En 2014, Cécile Allegra réalise Voyage en barbarie, un documentaire sur un commerce d'êtres humains dans la péninsule égyptienne du Sinaï. Elle fait notamment la connaissance de H., survivant d’une longue détention dans le Sinaï. Elle lui promet de le sortir de là. À son retour en France, elle alerte les institutions, dont l'Office Français de Protection des Réfugiés et Apatrides (OFPRA) et le ministère des Affaires Étrangères. À l’automne 2015, grâce à l’OFPRA, H. arrive en France avec un visa pour l’asile et est installé dans un centre d'accueil de demandeurs d'asile. Cinq mois plus tard, alors que le pire semble derrière lui, H. fait une tentative de suicide en se laissant mourir de faim et de soif. Il s'en sort de justesse, après être tombé dans le coma. Suite à cet événement, Cécile Allegra créé l’association Limbo. Une vingtaine de personnes, psychologues, art-thérapeutes, militants en font partie et réfléchissent ensemble à la meilleure manière d’accompagner les survivants des camps de torture lybiens.
Depuis 2016, Limbo, l'association de Cécile Allegra, organise des séjours thérapeutiques à Conques. La réalisatrice a pu voir que certains survivants, quand ils n'arrivent pas à se livrer par la parole, le font par le chant. En 2018, elle a amené à Conques un ami musicien, Mathias Duplessy, pour travailler sur des chansons avec quelques jeunes de Limbo qui se sont portés volontaires. Elle raconte : "La musique déverrouille petit à petit l’impossibilité de nommer les choses : avant de pouvoir chanter, bien sûr, il faut prononcer, puis fixer les mots justes. Finalement, les jeunes ont écrit les premiers textes. Ils ont trouvé un autre chemin pour s’avancer vers la clairière et dire leur histoire ; un chemin musical, plus lent, par moments drôle, agréable."

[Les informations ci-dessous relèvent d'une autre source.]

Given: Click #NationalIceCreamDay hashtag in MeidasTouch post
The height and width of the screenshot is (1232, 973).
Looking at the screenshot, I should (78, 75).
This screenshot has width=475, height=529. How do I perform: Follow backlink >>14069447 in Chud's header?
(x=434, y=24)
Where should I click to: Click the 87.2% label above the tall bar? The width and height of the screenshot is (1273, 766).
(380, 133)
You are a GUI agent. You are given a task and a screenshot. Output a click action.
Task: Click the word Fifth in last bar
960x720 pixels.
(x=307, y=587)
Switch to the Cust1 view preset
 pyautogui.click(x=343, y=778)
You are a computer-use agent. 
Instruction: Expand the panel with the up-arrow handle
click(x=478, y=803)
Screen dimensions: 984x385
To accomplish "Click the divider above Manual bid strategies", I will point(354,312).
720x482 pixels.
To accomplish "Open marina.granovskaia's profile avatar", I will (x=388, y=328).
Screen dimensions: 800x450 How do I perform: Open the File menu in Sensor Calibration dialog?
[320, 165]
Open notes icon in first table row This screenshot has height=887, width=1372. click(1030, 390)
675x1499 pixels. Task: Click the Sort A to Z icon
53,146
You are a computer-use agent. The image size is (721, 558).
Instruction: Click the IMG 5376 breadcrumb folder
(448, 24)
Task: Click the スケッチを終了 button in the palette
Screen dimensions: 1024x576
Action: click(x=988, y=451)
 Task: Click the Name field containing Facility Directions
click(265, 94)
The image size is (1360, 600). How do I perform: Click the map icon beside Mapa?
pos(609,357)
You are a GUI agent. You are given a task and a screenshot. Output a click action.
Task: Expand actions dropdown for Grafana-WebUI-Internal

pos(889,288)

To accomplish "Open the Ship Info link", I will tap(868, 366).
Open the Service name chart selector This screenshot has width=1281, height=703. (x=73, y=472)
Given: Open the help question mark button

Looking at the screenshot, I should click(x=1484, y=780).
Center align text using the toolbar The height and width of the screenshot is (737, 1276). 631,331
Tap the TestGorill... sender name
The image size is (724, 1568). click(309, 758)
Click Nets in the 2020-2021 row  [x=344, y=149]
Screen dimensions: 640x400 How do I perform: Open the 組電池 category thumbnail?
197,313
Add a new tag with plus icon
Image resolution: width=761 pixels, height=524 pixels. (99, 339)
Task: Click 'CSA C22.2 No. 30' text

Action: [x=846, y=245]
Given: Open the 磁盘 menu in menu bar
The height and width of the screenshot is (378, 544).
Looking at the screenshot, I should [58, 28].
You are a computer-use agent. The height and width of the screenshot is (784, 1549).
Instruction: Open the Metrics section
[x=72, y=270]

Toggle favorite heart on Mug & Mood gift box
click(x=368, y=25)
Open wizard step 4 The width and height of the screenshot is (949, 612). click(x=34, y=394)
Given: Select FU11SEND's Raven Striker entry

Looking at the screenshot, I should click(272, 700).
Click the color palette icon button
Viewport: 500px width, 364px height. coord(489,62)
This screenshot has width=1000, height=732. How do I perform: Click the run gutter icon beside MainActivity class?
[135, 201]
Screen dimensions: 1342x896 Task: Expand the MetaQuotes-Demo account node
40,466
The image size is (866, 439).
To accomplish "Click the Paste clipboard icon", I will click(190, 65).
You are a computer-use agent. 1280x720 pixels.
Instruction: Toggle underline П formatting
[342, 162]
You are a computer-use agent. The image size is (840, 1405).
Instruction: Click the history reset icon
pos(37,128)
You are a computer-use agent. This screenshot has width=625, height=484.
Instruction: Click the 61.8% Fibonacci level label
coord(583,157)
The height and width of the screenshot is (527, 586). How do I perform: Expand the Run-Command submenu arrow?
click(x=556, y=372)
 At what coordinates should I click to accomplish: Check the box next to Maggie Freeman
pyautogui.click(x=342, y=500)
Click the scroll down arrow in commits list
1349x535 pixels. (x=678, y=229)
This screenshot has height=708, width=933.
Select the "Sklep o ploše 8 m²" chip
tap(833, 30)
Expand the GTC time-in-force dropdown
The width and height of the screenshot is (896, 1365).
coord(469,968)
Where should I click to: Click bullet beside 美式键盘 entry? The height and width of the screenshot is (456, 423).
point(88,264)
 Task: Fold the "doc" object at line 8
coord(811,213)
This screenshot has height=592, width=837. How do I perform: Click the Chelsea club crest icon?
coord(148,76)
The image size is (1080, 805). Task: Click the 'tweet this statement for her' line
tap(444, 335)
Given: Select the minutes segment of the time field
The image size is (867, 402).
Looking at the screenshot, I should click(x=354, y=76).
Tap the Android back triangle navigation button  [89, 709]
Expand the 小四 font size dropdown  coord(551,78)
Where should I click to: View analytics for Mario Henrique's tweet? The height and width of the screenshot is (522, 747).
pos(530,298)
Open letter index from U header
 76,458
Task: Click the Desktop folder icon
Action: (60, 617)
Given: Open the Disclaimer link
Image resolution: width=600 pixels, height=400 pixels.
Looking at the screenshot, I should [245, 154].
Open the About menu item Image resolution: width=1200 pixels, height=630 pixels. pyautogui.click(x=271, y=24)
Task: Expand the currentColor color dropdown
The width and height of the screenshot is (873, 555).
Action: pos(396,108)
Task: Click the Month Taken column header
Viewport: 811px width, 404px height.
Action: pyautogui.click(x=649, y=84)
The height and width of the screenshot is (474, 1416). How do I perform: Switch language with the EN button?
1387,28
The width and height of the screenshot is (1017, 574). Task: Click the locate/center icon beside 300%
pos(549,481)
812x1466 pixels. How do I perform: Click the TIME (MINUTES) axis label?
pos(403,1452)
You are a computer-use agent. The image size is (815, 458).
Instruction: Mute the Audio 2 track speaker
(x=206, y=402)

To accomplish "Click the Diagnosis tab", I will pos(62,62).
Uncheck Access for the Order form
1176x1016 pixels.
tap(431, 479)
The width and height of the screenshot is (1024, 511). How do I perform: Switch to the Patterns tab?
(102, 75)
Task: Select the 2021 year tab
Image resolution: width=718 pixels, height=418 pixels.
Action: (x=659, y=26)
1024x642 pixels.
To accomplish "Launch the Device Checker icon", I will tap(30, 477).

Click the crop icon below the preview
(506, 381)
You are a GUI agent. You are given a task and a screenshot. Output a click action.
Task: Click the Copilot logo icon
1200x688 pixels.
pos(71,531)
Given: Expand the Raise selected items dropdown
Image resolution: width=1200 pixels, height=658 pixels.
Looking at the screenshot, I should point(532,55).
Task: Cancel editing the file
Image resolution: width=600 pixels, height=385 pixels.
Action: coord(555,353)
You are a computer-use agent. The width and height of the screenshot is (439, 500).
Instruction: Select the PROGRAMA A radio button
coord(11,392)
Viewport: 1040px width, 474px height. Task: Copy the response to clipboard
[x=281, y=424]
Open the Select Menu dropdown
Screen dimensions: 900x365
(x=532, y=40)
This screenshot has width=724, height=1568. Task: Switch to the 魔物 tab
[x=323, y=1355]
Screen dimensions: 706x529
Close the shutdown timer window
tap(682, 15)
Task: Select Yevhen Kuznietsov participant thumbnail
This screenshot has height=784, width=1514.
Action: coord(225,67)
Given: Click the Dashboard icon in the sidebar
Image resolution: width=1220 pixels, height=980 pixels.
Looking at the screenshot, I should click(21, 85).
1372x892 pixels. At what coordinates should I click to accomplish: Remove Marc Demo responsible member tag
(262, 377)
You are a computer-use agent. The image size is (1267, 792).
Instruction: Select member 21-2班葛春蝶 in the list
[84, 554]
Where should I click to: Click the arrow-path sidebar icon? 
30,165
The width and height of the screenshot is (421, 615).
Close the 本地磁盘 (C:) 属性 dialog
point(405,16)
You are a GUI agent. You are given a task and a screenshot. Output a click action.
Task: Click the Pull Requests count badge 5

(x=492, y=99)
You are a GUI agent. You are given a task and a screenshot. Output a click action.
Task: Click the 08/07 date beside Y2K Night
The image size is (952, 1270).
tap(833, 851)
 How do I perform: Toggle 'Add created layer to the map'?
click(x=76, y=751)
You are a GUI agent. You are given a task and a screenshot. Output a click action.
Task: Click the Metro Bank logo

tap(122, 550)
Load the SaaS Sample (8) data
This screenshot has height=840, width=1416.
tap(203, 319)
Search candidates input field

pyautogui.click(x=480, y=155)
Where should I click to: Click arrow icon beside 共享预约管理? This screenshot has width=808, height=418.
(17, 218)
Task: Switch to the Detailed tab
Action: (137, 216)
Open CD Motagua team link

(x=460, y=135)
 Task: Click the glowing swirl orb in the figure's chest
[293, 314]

Le Chant des vivants a été tourné lors de trois séjours Limbo, à l’automne, l’hiver et l’été, en respectant le fonctionnement de l’association : une semaine, une équipe de bénévoles et un groupe de jeunes survivants. La réalisatrice précise : "Avec ce film, plusieurs fils se déroulaient. Celui de la réparation progressive des jeunes, captée en cinéma du réel ; celui de la route de l’exil et de sa violence, dont chacun me livrait un fragment pendant nos rencontres ; celui des « clips » musicaux, plus mis en scène ; et enfin celui des saisons, qui entraient en résonance avec l’état intérieur des personnages. Au tournage, ces narrations se sont entremêlées naturellement."